* Start The input *

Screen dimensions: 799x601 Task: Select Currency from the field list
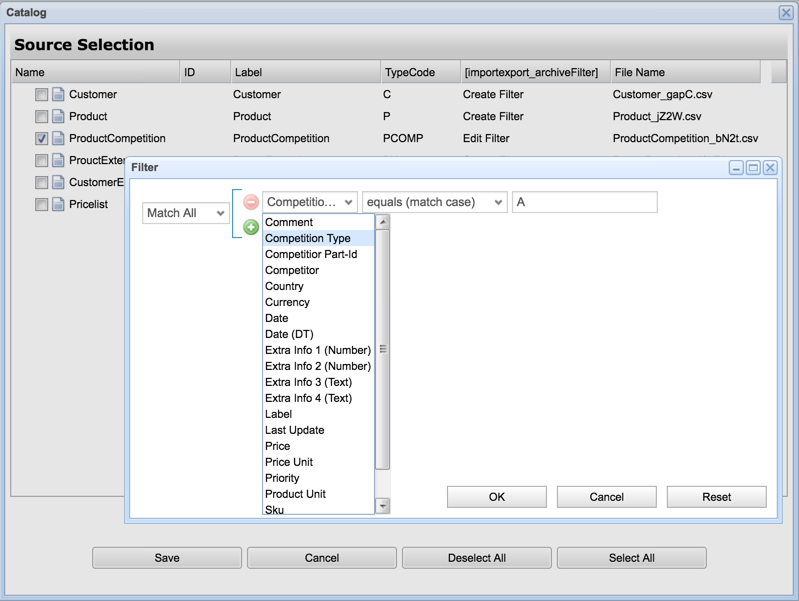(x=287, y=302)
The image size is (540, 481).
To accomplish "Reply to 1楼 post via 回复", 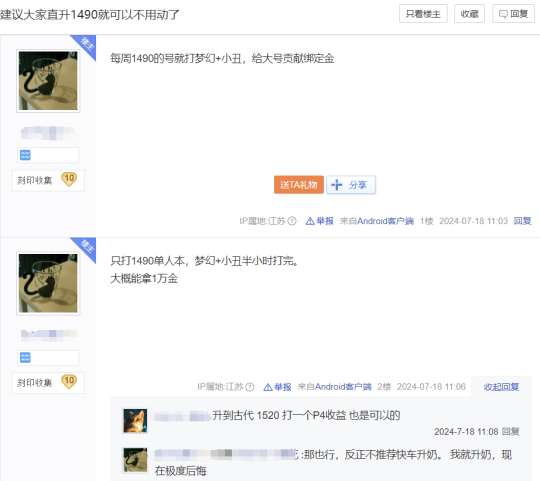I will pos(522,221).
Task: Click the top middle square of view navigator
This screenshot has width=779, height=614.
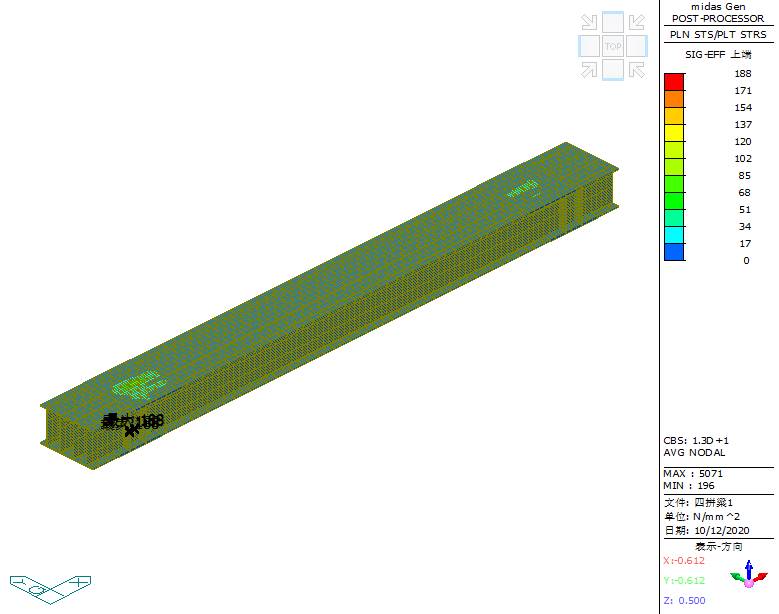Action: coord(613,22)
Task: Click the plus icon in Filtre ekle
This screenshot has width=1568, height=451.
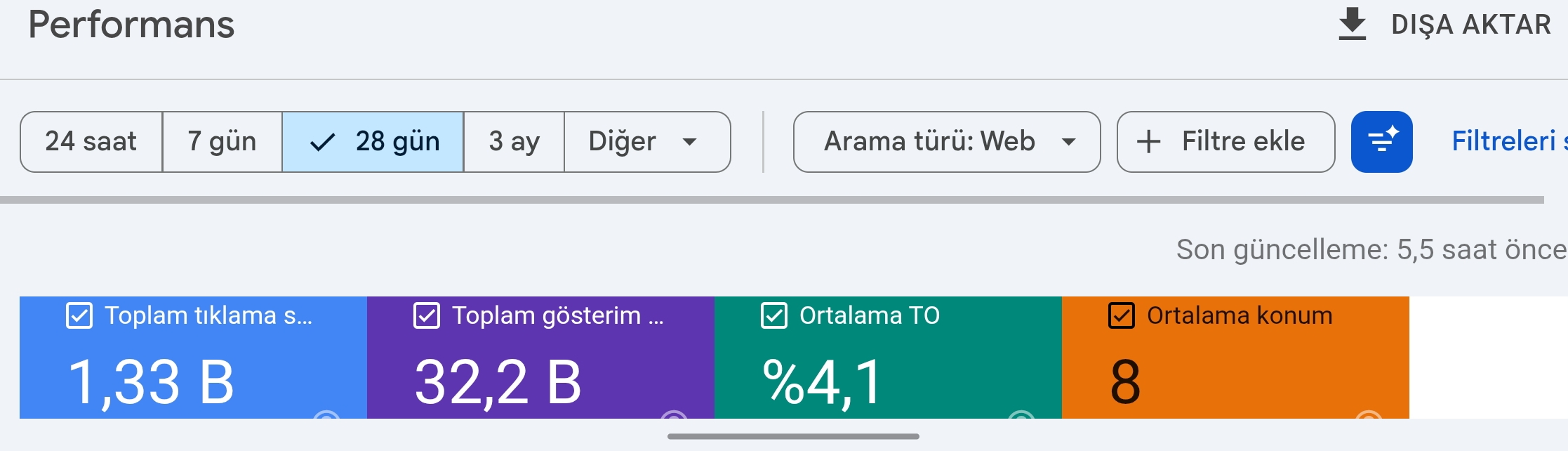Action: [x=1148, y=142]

* End The input *

* _What to work on_: Render the records as a JSON list of strings with one string per line, beginning at the line that has "Task: Click the plus icon in Filtre ekle" and continuing through the end of the records. Omit blank lines and leave the pictures out.

* _Solution for this exercise_:
[
  "Task: Click the plus icon in Filtre ekle",
  "This screenshot has width=1568, height=451.",
  "Action: [x=1148, y=142]"
]